2. O atendimento de urgência decorrente de acidente pessoal é garantido sem restrições após decorridas 24 (vinte quatro) horas da data de assinatura do Termo de Adesão.
3. Em caso de necessidade de assistência médica hospitalar decorrente da condição gestacional serão cobertas as despesas efetuadas com a realização de atendimentos caracterizados como de urgência / emergência que demandem atenção continuada, pelo período de até 12 (doze) horas. Havendo necessidade de internação, ainda que em tempo menor que 12 (doze) horas, a cobertura cessará, sendo que a responsabilidade financeira, a partir da necessidade de internação, passará a ser do usuário titular, não cabendo ônus à operadora.
4. Nos casos de urgência e emergência em que o usuário, não puder se utilizar dos serviços credenciados, desde que dentro da abrangência geográfica, serão reembolsadas as despesas cobertas pelo plano contratado, observando-se os limites praticados pela APAS com a Rede Credenciada. Para obtenção do reembolso, o usuário deverá enviar à operadora os originais dos seguintes documentos:
  • Relatório do médico assistente contendo diagnóstico (CID-10), tratamento efetuado, data do atendimento e as condições que caracterizaram a urgência / emergência;
  • Recibos individuais quitados dos honorários médicos. Quando se tratar de pessoa jurídica, nota fiscal quitada. Em ambos os casos deverão ser discriminados os seguintes dados: – Nome completo do paciente; – Procedimento e data de sua realização; – Atuação do médico (clínico e outros); – Valor dos honorários; – Nome, número do Conselho Regional e CPF do médico.
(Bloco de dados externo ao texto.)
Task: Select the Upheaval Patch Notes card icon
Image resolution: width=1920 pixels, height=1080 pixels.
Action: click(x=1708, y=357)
  • Declaração contendo as circunstâncias da impossibilidade do atendimento no serviço credenciado.
  • O reembolso será realizado no prazo máximo de 30 (trinta) dias contados da data da aceitação da documentação apresentada, por meio de depósito em conta bancária fornecida pelo mesmo.

5. Fora da Área de abrangência: a APAS não atende casos de urgência ou de emergência fora de sua área de abrangência geográfica.